__Task details__
Where the material below has a line containing "Task: Open the Show entries dropdown", start repeating exactly, and keep going through the line containing "Task: Open the Arsenal", with no other lines.
^^^^
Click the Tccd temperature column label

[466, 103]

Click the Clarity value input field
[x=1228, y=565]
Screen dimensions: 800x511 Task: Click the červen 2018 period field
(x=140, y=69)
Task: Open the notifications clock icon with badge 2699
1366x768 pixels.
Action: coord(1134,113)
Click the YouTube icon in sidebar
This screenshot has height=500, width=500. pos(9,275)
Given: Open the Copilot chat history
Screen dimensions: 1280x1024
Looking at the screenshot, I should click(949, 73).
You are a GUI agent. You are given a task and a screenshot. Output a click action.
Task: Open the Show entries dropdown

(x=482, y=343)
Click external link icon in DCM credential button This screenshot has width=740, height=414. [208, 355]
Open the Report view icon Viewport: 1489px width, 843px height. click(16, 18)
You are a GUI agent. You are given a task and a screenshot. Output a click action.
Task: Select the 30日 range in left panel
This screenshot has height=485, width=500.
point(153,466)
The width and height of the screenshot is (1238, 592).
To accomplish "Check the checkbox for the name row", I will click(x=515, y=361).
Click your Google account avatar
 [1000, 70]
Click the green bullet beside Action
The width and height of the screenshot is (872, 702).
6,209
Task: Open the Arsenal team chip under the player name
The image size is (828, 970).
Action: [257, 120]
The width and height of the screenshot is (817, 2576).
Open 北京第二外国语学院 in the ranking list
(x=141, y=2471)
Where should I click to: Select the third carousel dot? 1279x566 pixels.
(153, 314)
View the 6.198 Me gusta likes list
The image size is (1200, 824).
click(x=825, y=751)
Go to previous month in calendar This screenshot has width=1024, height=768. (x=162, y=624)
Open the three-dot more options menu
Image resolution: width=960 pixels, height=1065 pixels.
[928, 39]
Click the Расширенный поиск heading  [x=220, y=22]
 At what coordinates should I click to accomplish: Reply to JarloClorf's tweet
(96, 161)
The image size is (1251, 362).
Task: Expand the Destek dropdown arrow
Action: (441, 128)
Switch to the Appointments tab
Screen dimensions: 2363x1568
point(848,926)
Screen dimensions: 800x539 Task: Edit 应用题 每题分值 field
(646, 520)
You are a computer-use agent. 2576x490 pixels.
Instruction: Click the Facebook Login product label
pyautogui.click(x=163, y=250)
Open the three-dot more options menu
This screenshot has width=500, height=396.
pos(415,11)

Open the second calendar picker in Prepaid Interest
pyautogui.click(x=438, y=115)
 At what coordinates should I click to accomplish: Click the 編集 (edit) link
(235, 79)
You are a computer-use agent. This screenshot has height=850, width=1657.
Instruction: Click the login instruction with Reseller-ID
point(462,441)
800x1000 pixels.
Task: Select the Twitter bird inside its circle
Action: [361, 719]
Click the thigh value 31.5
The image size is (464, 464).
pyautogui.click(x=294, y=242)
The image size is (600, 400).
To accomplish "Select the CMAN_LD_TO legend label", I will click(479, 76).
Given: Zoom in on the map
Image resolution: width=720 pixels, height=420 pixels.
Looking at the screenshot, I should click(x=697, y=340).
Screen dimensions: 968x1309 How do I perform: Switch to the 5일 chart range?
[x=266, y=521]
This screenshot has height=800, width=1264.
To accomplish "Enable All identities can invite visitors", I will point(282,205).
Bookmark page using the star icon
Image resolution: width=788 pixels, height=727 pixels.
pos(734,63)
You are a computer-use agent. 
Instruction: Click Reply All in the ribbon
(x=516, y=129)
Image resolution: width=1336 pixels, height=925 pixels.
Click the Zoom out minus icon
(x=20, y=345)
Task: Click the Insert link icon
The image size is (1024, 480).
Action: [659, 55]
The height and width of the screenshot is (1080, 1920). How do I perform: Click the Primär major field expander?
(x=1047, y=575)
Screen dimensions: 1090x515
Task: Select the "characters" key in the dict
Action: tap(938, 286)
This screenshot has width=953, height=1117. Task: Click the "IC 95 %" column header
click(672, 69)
^^^^
__Response__
Task: Open the Show entries dropdown

(x=482, y=343)
Click external link icon in DCM credential button This screenshot has width=740, height=414. [208, 355]
Open the Report view icon Viewport: 1489px width, 843px height. click(16, 18)
You are a GUI agent. You are given a task and a screenshot. Output a click action.
Task: Select the 30日 range in left panel
This screenshot has height=485, width=500.
point(153,466)
The width and height of the screenshot is (1238, 592).
To accomplish "Check the checkbox for the name row", I will click(x=515, y=361).
Click your Google account avatar
 [1000, 70]
Click the green bullet beside Action
The width and height of the screenshot is (872, 702).
6,209
Task: Open the Arsenal team chip under the player name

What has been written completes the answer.